Le diagnostic initial d'une friche doit couvrir quatre dimensions : l'occupation des sols (quelle part est imperméabilisée, en pleine terre, végétalisée ?), les stocks de carbone présents dans la végétation et les sols, l'exposition aux îlots de chaleur, et la qualité écologique du site (biodiversité, connectivité).
Une fois le diagnostic posé, la simulation de scénarios d'aménagement permet de tester différentes options et d'identifier celle qui maximise l'impact environnemental. Faut-il préserver la végétation existante ou replanter ? Quelle part de pleine terre garantir ? Quel choix de palette végétale pour optimiser la séquestration carbone et la réduction des températures ?
Sur le projet de la ZAC Belleroche à Villefranche-sur-Saône (20,8 ha), l'analyse de l'état initial et la modélisation du projet ont permis d'objectiver les effets du renouvellement urbain et d'éclairer les arbitrages d'aménagement. Les résultats mesurés montrent un impact de +0,1°C et -190,4 tCO2 — des données qui permettent de comprendre les compromis inhérents à tout projet de renouvellement et d'ajuster la conception en conséquence.
Le projet des Combes à Antibes (2,6 ha) illustre une approche intégrée de la requalification. L'accompagnement a couvert le diagnostic initial, la simulation de l'impact, l'optimisation de la palette végétale en collaboration avec le paysagiste, et l'obtention du Label Bas Carbone Ville Arborée. Les résultats obtenus — -5,5°C de température ressentie et +52,3 tCO2 de séquestration — démontrent qu'un projet de requalification bien conçu peut générer une valeur environnementale mesurable et valorisable.
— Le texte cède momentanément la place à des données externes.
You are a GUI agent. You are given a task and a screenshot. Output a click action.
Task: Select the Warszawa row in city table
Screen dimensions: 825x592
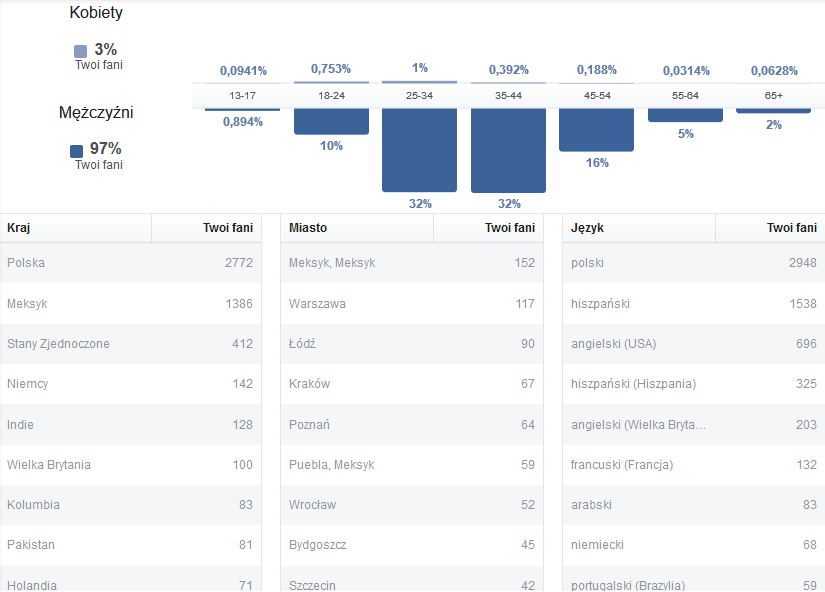click(x=412, y=304)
Le Label Bas Carbone Ville Arborée offre un cadre de certification particulièrement adapté aux projets de requalification de friches. Pour être éligible, un projet doit générer au moins 25 tonnes de réductions d'émissions, porter sur une commune de plus de 2 000 habitants, et s'engager sur un suivi de 25 ans. Chaque tonne de CO2 séquestrée génère un crédit carbone valorisable sur le marché volontaire.
Pour les collectivités et les aménageurs, cette certification transforme un projet d'aménagement en actif carbone. Elle apporte une reconnaissance institutionnelle, facilite l'accès aux financements, et fournit un argument différenciant dans les appels d'offres.
Netcarbon accompagne les acteurs de la requalification des friches de bout en bout : diagnostic environnemental de l'état initial, simulation multi-scénarios pour optimiser la conception, suivi dans le temps des indicateurs, et accompagnement vers la certification Label Bas Carbone Ville Arborée.
La plateforme permet de transformer une contrainte foncière en opportunité environnementale mesurable. Parce que requalifier une friche, ce n'est pas seulement construire sur du déjà-construit. C'est l'occasion de restituer au sol ses fonctions écologiques — à condition de savoir les mesurer.
Les friches ne sont pas des problèmes. Ce sont des solutions — à condition de disposer des données pour le démontrer.